A number of parties and individuals have called for more political debates to be held to allow politicians to state their political stand and debate on policy direction. From our last week's experience, it is okay to encourage more openness but participants and role players must mind their language.
Last week's forum on "Malaysian Chinese at the political crossroads" was conceived in a context which was not only racist but simplistic and dangerous. It was a malicious and devious forum trying to put the blame and burden of racism in politics on the shoulders of Malaysian Chinese. We should not take the bait and we hope that our Malay friends and fellow voters shall follow our footsteps in supporting good governance, democracy and responsible politics.
Malaysian Chinese are never at the political crossroads. I believe most of them would accept the reality of a Malay led government but they reserve the choice of selecting the best Malay leadership which they can depend upon to lead this country towards greater heights and accountability.
Some unscrupulous parties are trying to pit the two most dominant races - Malay and Chinese - against each other. A few NGOs, led by holier than thou politicians, are trying to incite religious misunderstanding between Christians and Muslims through irresponsible allegations and lies. Again, we must be vigilant enough not to allow such gimmick to blind our conscience, word and action.
Politicians who cannot or refuse to acknowledge their own weaknesses and shortcomings deserved to be rejected by the people.
I sincerely hope participants of the next debates would mind their language and focus on facts and substance.

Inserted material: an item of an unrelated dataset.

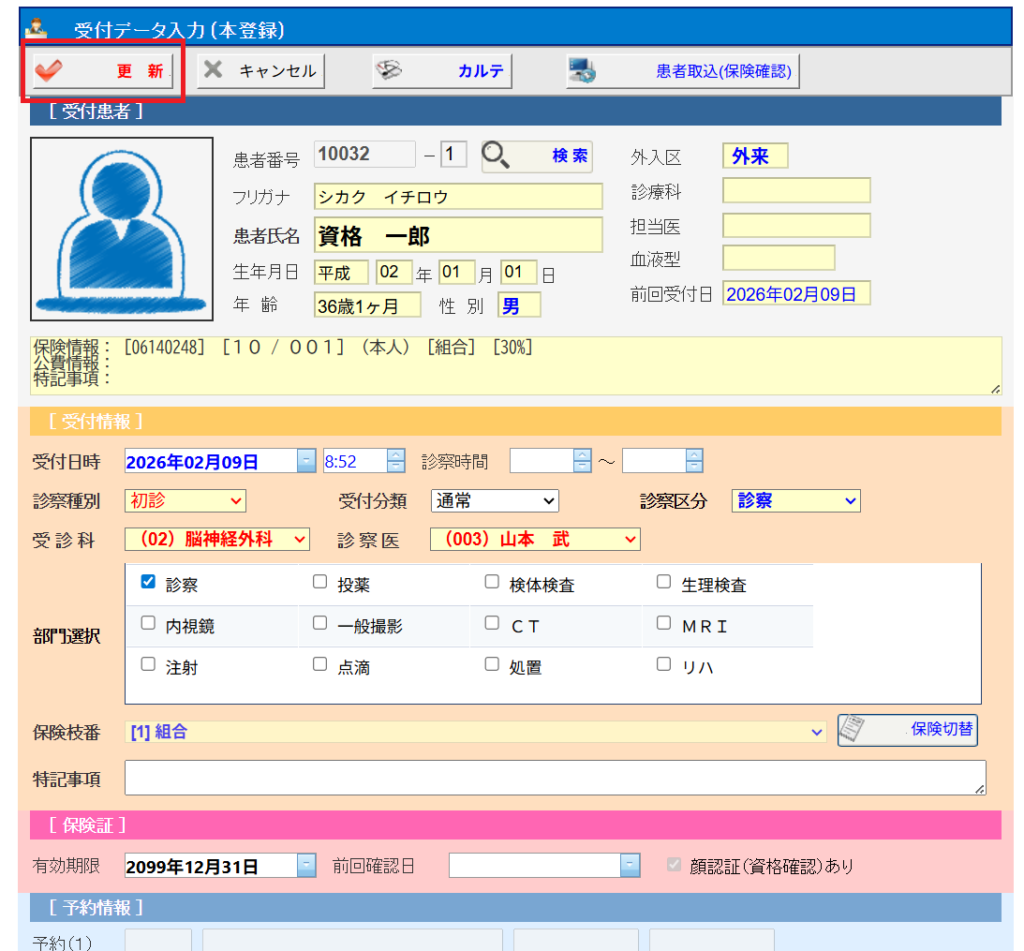The height and width of the screenshot is (951, 1024).
Task: Enable the 投薬 checkbox
Action: (x=320, y=582)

The last forum had brought enough shame to our country. How can the world take Malaysia seriously if we continue to abuse and bastardize our own democracy?
Open debate is a democratic right but the right must not be abused in such manner the last forum did. I hope participants, audience and role players would act maturely and responsibly in future debates.
I look forward to debates on serious national issues such as economic challenges, institutional weaknesses, a level of expectation for public governance, non-racialism in politics and other serious topics which could give us a better insight into the policy direction of each coalition.